El desbordamiento dejó cinco muertos y las fotografías de la época muestran calles inundadas, barcas bordeando las estaciones de tren o grandes jardines transformados en lagos.

En la periferia, el agua invadió fábricas y almacenes cercanos al río. De la noche a la mañana, miles de trabajadores se encontraron sin ingresos. La madera almacenada en los muelles se fue río abajo, y los habitantes trataban de pescar los troncos al vuelo.

El verano de 1909 había sido lluvioso. El otoño y el invierno lo fueron todavía más: lluvia y nieve hasta el 31 de diciembre, tormentas más violentas a partir del 9 de enero.

El 20 de enero de 1910 se prohibió la navegación a los marineros. Al día siguiente, el Sena superó los cuatro metros en la capital, casi un metro por encima de la cota de alerta (3,20 m). El 28 de enero, el río alcanzó su máximo histórico: 8,62 metros.

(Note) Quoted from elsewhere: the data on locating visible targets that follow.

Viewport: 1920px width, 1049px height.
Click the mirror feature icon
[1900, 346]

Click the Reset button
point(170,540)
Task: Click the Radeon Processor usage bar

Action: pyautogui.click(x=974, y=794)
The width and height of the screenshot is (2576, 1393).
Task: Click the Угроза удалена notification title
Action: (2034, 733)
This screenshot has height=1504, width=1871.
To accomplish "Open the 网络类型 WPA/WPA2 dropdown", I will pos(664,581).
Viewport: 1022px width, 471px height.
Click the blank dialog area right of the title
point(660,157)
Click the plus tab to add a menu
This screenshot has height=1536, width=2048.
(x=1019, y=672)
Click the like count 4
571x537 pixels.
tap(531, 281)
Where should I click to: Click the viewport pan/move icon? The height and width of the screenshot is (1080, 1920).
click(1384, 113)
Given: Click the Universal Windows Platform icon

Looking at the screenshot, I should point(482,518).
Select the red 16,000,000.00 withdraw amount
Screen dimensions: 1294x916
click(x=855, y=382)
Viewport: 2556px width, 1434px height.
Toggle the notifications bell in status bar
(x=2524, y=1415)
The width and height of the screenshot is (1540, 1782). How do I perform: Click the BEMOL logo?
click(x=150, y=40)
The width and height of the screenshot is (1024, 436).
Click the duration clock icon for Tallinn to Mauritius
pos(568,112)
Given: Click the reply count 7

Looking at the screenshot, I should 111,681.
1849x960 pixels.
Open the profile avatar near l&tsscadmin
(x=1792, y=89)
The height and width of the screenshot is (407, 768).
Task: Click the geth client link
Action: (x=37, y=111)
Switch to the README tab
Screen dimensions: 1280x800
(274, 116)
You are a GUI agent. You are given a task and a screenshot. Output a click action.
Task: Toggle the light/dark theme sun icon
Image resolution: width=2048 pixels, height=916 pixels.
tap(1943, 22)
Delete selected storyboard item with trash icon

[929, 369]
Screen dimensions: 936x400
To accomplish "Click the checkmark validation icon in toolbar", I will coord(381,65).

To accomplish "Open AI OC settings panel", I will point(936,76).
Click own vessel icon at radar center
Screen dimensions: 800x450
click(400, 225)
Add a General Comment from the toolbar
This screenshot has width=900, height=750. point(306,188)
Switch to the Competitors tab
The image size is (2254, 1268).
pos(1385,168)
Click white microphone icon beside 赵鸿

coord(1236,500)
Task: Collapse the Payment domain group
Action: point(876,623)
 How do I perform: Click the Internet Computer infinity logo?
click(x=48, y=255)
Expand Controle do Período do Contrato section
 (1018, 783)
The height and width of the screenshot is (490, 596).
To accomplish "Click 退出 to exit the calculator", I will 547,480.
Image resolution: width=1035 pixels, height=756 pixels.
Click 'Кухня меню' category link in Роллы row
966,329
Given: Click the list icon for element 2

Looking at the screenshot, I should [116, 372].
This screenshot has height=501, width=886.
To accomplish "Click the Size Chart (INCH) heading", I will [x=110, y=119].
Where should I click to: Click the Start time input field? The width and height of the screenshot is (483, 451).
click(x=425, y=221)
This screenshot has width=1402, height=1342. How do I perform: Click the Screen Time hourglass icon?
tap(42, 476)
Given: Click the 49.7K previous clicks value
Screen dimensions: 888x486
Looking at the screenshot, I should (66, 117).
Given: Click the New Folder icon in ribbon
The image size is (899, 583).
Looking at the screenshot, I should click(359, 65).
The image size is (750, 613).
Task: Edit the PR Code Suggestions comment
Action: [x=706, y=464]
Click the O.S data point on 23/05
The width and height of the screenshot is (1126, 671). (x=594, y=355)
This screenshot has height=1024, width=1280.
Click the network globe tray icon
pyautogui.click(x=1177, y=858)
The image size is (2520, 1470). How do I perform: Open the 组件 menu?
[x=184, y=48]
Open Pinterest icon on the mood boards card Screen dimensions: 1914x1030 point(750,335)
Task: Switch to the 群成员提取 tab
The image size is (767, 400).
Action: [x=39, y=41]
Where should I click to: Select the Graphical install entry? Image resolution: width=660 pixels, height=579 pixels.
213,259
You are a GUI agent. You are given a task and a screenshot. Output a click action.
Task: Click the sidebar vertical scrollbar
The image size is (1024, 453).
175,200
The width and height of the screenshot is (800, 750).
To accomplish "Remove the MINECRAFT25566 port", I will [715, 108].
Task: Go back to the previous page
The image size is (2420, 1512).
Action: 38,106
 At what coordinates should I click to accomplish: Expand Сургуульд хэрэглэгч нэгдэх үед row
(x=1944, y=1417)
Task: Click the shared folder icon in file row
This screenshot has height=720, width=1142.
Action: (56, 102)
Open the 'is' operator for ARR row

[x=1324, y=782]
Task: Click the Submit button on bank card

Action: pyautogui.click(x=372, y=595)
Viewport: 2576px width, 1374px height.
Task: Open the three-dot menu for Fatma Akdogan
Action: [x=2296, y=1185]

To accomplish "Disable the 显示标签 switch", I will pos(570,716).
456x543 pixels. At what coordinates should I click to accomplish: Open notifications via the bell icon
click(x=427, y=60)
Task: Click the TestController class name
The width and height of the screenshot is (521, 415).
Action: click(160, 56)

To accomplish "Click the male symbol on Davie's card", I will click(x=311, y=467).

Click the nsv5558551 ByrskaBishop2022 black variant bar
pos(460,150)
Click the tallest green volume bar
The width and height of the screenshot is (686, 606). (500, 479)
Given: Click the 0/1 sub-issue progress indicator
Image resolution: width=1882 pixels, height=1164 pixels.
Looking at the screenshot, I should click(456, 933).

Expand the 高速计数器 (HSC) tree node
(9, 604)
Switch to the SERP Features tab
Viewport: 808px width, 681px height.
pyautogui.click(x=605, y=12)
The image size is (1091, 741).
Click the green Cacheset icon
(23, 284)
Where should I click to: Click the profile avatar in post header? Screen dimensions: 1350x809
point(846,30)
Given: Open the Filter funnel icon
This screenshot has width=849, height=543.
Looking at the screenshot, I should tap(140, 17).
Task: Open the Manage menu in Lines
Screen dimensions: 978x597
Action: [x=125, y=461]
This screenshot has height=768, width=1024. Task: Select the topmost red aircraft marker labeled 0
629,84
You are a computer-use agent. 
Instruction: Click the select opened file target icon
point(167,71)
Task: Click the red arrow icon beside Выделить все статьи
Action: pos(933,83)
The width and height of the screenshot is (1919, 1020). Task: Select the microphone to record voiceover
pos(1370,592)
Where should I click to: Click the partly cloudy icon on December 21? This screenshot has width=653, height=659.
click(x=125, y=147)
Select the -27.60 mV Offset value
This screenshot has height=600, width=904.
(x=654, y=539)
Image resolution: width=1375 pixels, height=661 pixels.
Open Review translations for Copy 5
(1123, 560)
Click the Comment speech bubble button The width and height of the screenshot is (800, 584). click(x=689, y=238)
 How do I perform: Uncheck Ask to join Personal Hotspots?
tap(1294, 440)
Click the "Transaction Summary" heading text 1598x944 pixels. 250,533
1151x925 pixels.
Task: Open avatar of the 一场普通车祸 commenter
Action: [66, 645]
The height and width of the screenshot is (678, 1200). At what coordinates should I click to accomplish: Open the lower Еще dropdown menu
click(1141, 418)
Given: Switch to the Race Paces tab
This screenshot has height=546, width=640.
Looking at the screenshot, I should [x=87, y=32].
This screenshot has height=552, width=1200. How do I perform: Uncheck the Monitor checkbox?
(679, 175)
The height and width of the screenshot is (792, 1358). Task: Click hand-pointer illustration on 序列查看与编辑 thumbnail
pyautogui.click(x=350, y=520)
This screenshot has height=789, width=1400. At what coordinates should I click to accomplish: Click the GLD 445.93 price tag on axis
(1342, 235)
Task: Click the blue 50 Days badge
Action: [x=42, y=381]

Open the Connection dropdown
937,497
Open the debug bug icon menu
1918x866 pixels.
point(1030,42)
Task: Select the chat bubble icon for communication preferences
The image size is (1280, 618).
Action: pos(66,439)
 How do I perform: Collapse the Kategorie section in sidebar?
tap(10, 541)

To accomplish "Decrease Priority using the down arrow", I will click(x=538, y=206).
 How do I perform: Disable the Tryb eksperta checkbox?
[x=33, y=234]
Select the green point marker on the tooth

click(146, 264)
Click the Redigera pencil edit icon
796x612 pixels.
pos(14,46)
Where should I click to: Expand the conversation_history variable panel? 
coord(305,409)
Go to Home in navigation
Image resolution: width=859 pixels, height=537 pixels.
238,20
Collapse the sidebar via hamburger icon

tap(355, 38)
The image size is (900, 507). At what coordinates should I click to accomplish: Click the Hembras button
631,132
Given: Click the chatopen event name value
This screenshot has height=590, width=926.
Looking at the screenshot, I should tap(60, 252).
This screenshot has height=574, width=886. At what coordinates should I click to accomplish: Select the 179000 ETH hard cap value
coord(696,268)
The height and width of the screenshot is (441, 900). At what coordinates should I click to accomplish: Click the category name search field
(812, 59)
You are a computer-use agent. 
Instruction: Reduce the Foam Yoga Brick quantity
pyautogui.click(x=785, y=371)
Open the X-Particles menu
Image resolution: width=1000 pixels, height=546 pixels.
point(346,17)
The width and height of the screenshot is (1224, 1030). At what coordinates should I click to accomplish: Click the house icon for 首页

En el centro de la capital, la crecida actual sigue lejos de estos niveles. La referencia, la estatua del zuavo del puente del Alma, tenía este viernes el agua a la altura de la cadera. En 1910, le llegó hasta los hombros.

Ochenta kilómetros más al sur en cambio, la ciudad de Nemours, cortada en dos por el agua el miércoles, vio superar la cota histórica de 4,25 metros registrada hace 116 años.

Aparte de su tamaño, la inundación de 1910 fue también insólita por su duración. El 30 de enero el agua rozó el cuello de la estatua del puente parisino, pero hubo que esperar hasta el 15 de marzo para que el Sena recuperase su cauce, y unas semanas más para que la vida volviese a la normalidad en París.

La reapertura de las líneas de metro tuvo lugar en abril. Los barrios al borde del río se habían llenado de agua, hubo que trasladar a los animales del Jardín de Plantas, operación en la que una jirafa, mascota de los parisinos, perdió la vida.

El agua desbordó las alcantarillas. Los sótanos del Palacio Bourbon, sede de la Asamblea Nacional, se inundaron. Hasta los barrios alejados del Sena, como el bulevar Haussmann o la estación de Saint-Lazare, también se vieron afectados.

Más de 14.000 edificios se vieron afectados en toda la capital, con daños equivalentes a 380 millones de euros (430 millones de dólares) al valor actual.